Children, when introduced to dietary fish early in life, have a reduced risk of eczema, asthma, and wheeze at six years of age. Similarly, taking cod liver oil at least four times per week was observed to have a protective effect. However, no consistent relationships were found between fish or cod liver oil consumption by mothers and allergy-related outcomes.

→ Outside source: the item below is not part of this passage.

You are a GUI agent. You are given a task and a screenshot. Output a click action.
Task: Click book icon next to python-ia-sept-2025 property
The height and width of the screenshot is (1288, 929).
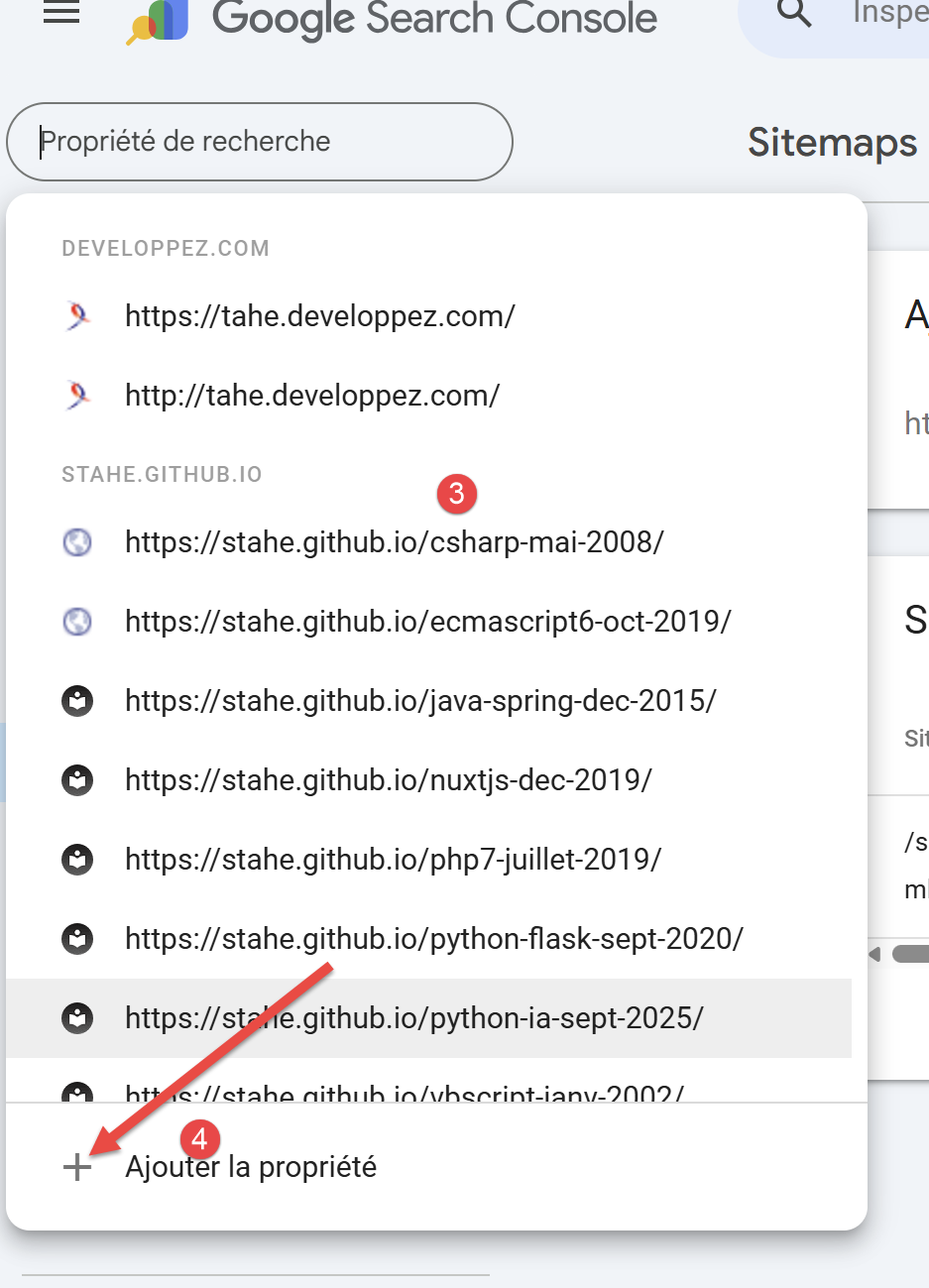(77, 1018)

The role of dietary fish and n-3 polyunsaturated fatty acids (n-PUFAs) in the primary prevention of allergic diseases remains uncertain. Torbjorn Oien, Norwegian University of Science and Technology, Trondheim, Norway, and colleagues investigate associations between the consumption of fish and cod liver oil (rich in n-PUFAs) from pregnancy to the first two years of life, and parental reported allergic diseases at six years of age.
The researchers used data from the Prevention of Allergy among Children in Trondheim study and included mother-infant pairs who had submitted questionnaires detailing both maternal or infant diet and allergic disease at six years of age.
Key findings include:
- Eating fish at least once a week at one year of age was associated with a 28%, 40% and 34% reduction in the odds of current eczema, asthma, and wheeze at six years of age, respectively.
- Cod liver oil consumption at least four times per week at one year of age tended to be associated with a lower risk of allergy-related outcomes at six years.
- No consistent associations were found between allergy-related outcomes and fish or cod liver oil consumption by mothers
"The preventive effect of fish consumption is best achieved by increasing dietary fish in the first year of life.," concluded the authors.